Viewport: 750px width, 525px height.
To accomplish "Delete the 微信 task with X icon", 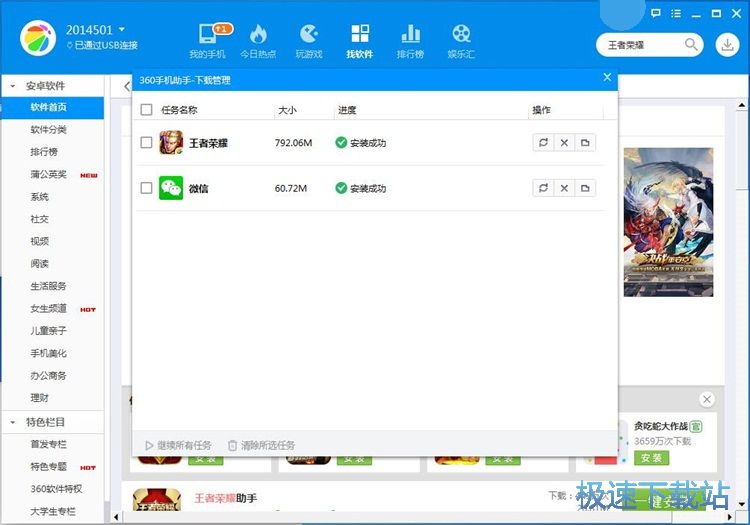I will pos(564,188).
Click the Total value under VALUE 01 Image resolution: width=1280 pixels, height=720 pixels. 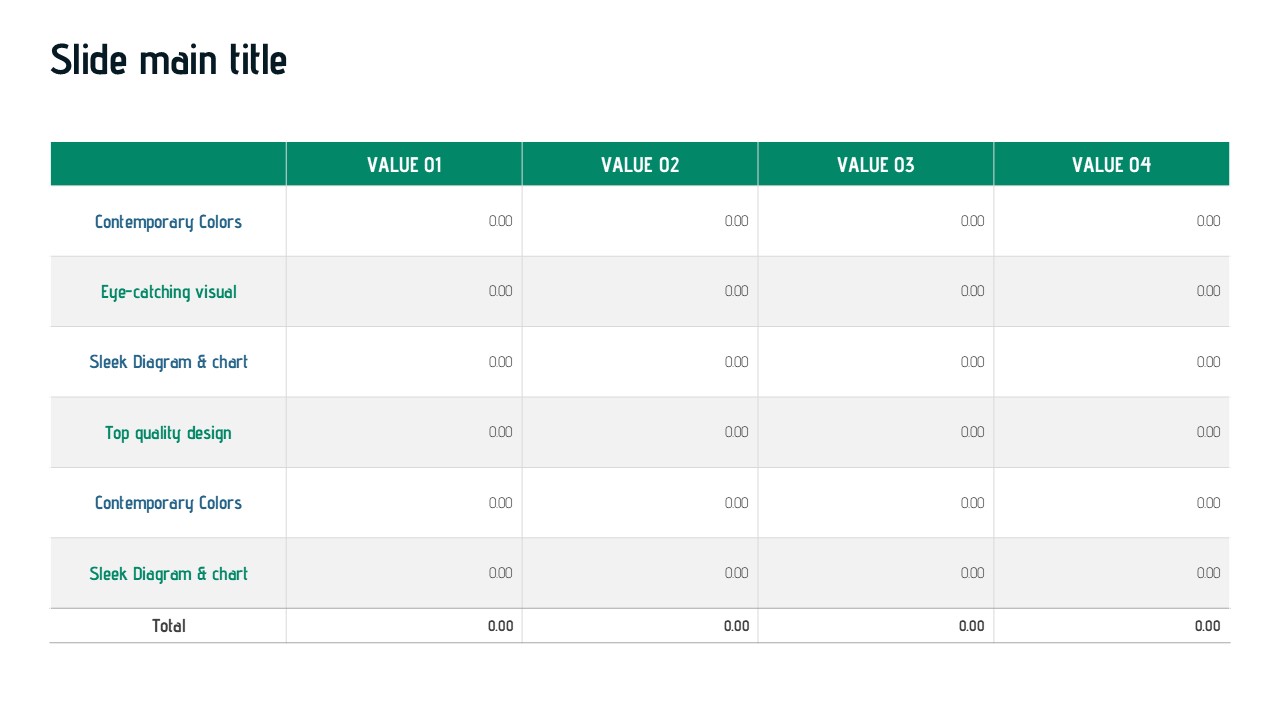[500, 626]
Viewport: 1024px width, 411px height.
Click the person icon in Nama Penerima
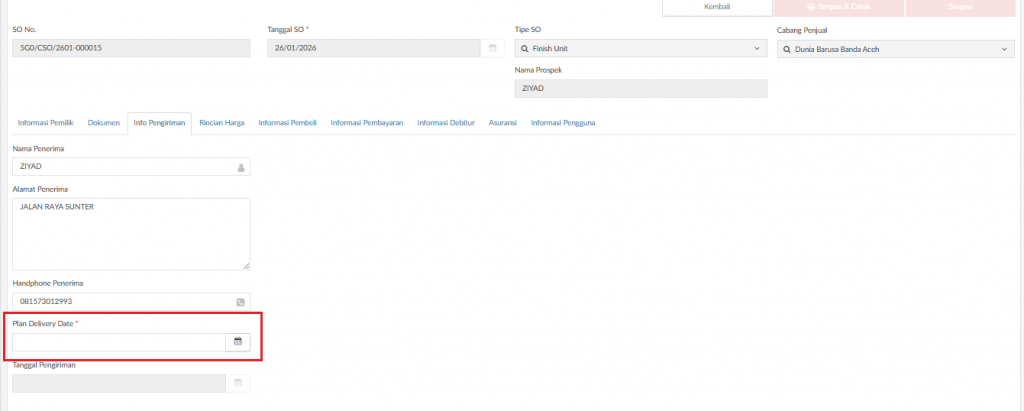coord(240,168)
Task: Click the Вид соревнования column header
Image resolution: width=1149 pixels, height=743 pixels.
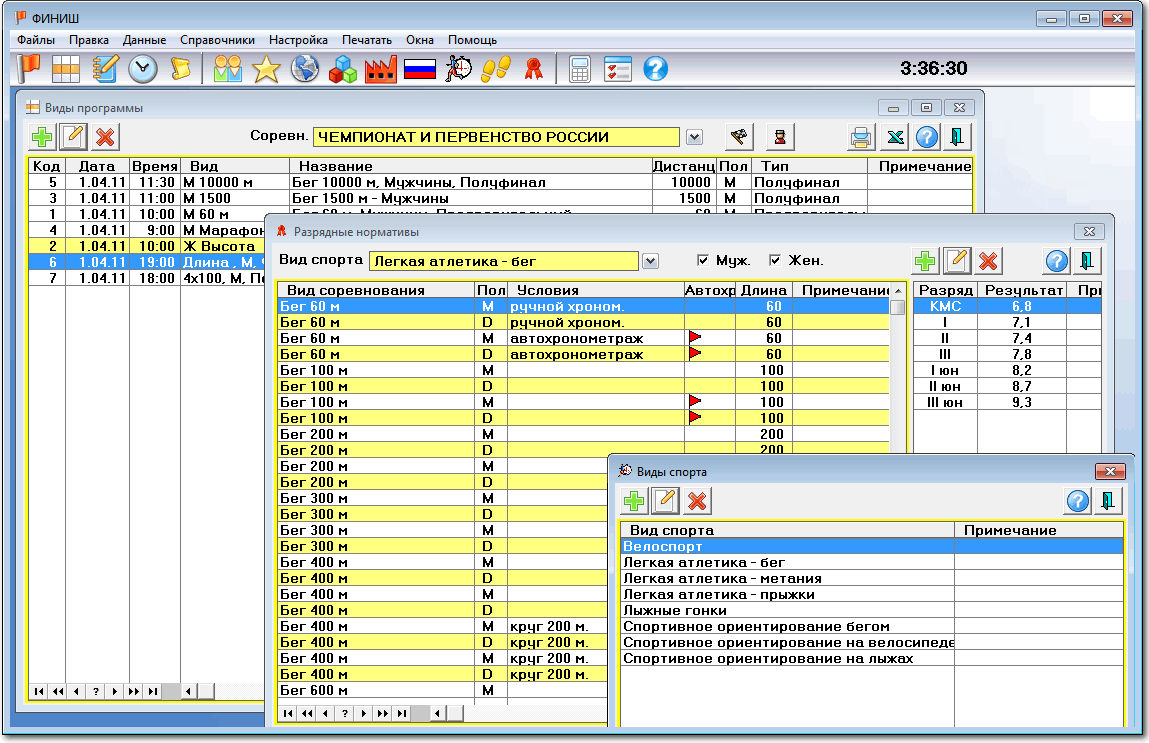Action: tap(356, 290)

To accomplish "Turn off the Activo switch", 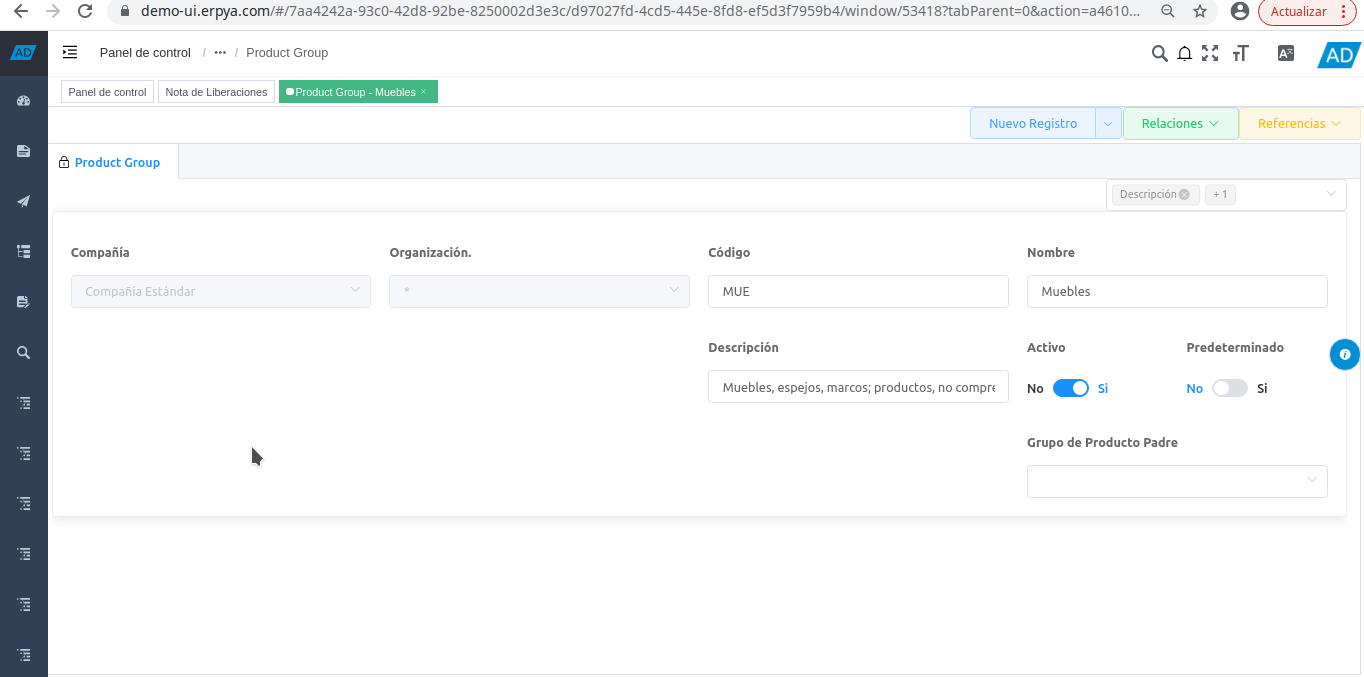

THE TASK:
All lines above that contain "Viewport" are required in the answer.

SOLUTION:
Viewport: 750px width, 525px height.
Viewport: 1024px width, 411px height.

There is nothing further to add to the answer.